As bolsas de Nova York fecharam sem sinal único nesta segunda-feira, 27, com os desdobramentos da guerra entre Estados Unidos e Irã assim como as expectativas sobre a decisão do Federal Reserve (Fed) na quarta-feira em destaque. No setor de tecnologia, os gastos com inteligência artificial (IA) e os desenvolvimentos chineses se somaram às preocupações.
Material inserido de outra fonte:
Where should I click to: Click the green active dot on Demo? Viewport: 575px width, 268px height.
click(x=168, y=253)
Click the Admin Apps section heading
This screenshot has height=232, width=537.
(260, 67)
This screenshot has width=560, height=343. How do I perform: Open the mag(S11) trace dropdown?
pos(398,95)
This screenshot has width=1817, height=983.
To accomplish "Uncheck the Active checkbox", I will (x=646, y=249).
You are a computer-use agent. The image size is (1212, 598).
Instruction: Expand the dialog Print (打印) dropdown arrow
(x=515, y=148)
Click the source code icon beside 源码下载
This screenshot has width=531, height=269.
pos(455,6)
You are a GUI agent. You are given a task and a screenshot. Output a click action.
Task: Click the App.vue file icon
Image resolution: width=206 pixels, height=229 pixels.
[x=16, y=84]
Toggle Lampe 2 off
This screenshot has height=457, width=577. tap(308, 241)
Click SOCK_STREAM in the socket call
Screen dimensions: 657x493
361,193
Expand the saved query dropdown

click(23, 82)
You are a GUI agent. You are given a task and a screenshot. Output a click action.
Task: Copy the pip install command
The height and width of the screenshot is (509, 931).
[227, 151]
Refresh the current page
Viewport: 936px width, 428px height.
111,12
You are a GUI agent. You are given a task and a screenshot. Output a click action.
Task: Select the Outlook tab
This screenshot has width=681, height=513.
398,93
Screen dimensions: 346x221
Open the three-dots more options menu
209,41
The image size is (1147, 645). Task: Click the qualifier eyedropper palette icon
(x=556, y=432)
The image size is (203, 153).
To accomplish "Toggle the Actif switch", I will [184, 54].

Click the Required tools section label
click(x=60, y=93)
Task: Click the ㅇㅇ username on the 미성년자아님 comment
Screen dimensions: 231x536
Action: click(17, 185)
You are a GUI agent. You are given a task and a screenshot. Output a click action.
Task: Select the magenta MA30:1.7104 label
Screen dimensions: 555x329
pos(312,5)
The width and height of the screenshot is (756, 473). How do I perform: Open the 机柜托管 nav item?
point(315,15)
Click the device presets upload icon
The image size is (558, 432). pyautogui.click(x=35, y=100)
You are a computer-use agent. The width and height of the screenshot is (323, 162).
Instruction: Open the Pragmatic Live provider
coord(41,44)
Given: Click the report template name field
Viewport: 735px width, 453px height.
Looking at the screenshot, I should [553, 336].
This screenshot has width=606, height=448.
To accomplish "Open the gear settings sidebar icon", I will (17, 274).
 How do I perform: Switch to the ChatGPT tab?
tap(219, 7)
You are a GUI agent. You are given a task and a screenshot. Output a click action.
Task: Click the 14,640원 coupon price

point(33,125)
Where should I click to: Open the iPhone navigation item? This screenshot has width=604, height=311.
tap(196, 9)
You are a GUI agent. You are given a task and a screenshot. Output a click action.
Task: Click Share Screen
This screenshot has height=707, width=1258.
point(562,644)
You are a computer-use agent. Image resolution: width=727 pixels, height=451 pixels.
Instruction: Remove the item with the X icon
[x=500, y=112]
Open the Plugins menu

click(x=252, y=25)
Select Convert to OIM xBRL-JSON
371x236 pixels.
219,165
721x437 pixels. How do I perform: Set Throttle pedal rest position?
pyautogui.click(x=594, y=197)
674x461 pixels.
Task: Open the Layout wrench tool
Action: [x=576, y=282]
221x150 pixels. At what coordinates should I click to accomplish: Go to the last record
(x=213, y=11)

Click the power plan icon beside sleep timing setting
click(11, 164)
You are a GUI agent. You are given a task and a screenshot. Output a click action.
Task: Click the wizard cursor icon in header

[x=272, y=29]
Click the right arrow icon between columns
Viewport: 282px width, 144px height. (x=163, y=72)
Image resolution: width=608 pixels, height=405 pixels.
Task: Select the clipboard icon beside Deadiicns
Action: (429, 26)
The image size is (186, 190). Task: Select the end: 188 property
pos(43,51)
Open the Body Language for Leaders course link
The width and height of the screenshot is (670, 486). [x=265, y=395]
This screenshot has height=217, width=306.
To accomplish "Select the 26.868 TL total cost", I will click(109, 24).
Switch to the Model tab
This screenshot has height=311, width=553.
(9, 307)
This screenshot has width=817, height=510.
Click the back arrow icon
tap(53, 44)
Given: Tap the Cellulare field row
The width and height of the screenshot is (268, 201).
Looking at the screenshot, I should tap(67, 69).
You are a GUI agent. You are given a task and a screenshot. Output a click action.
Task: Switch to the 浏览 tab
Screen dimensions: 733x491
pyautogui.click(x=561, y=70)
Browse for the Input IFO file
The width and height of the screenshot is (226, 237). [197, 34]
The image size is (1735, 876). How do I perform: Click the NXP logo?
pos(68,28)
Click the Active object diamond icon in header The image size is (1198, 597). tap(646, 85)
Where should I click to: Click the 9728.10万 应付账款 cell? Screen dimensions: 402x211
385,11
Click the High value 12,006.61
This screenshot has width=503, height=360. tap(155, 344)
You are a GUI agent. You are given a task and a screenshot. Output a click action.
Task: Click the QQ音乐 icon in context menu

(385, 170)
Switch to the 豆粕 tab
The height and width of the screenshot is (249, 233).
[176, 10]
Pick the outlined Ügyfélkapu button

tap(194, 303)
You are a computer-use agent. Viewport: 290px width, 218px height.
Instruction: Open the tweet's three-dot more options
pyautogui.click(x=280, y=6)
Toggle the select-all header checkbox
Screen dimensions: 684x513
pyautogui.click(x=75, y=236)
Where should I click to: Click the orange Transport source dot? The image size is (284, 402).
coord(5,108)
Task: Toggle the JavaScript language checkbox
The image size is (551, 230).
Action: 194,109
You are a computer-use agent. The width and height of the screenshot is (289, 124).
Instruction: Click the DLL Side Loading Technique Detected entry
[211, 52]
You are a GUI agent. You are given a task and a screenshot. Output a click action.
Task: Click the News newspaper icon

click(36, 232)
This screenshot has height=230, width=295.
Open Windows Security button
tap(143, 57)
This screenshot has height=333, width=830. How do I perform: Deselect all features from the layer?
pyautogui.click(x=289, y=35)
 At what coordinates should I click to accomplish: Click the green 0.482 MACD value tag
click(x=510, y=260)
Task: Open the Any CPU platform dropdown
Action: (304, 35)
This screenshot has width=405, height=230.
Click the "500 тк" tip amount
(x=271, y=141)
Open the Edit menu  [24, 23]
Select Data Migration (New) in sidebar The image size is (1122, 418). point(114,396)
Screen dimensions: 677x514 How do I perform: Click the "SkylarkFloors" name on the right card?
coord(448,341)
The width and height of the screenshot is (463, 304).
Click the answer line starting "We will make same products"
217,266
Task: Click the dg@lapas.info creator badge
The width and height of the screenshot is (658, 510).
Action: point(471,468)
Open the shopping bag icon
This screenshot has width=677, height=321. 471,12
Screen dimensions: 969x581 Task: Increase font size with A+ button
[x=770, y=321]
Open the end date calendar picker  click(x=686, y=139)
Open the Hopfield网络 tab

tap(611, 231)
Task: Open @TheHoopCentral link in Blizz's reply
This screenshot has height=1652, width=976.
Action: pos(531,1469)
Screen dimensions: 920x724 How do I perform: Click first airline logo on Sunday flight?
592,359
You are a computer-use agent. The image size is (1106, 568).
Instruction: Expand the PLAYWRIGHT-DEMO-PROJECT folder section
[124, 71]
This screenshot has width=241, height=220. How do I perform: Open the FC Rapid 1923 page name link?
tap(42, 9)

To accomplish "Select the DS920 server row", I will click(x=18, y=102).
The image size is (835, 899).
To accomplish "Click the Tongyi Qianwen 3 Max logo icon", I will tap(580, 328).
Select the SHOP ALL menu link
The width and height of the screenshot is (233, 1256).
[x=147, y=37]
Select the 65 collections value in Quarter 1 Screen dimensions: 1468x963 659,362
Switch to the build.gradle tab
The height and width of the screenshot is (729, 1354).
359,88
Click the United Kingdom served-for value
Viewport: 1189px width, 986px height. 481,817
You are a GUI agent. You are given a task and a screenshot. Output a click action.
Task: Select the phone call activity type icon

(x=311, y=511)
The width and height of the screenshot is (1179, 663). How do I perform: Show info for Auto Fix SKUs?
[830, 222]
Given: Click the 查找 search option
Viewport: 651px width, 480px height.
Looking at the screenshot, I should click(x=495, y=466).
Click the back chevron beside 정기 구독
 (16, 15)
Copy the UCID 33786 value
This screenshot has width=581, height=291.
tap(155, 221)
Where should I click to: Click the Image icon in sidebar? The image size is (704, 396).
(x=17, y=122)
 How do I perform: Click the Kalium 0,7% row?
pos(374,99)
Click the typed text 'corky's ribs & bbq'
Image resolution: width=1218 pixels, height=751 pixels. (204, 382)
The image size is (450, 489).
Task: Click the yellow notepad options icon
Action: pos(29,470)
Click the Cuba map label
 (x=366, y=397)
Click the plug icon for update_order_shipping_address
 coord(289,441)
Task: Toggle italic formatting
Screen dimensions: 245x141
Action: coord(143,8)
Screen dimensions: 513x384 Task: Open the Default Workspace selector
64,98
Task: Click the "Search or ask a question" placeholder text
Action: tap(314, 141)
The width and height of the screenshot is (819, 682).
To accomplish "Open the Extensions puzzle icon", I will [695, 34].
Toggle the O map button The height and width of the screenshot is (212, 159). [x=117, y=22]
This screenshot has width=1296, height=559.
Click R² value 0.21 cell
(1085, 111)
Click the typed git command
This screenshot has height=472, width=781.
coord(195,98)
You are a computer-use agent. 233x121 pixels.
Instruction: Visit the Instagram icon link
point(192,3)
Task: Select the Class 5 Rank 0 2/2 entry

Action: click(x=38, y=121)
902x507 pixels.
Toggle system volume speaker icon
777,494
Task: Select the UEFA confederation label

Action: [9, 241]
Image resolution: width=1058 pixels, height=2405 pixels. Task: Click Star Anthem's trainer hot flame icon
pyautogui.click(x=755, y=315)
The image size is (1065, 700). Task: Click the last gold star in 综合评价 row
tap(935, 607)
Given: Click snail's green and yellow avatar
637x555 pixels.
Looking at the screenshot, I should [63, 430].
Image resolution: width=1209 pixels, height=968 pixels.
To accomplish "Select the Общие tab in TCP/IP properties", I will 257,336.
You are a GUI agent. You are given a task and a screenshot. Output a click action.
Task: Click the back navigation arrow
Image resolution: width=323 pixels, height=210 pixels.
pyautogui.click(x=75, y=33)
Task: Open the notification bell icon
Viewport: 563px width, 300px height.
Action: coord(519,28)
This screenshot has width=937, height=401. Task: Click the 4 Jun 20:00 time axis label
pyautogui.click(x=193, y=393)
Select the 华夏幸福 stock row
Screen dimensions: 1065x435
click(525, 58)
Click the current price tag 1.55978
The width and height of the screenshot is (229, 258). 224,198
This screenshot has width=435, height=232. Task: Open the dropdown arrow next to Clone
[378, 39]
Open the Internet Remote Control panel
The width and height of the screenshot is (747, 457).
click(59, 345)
O Dow Jones fechou em alta de 0,51%, aos 52.210,08 pontos. O S&P 500 subiu 0,02%, aos 7.413,18 pontos. E o Nasdaq teve recuo de 0,18%, encerrando em 24.932,08 pontos.
O setor de chips contou com importantes quedas como Nvidia (-4,99), AMD (-5,2%) e Micron (-2,3%). O The Information indicou que uma empresa chinesa prepara a produção doméstica de máquinas de litografia DUV, elevando temores sobre concorrência. As empresas também sofreram pressão após a estreia das ações da fabricante chinesa de chips de memória ChangXin Memory Technologies (CXMT) em Xangai.
Quatro gigantes da tecnologia – Microsoft, Amazon, Meta e Apple – revelarão seu desempenho no segundo trimestre, mas, o mais importante, atualizarão os investidores sobre seus planos de gastos.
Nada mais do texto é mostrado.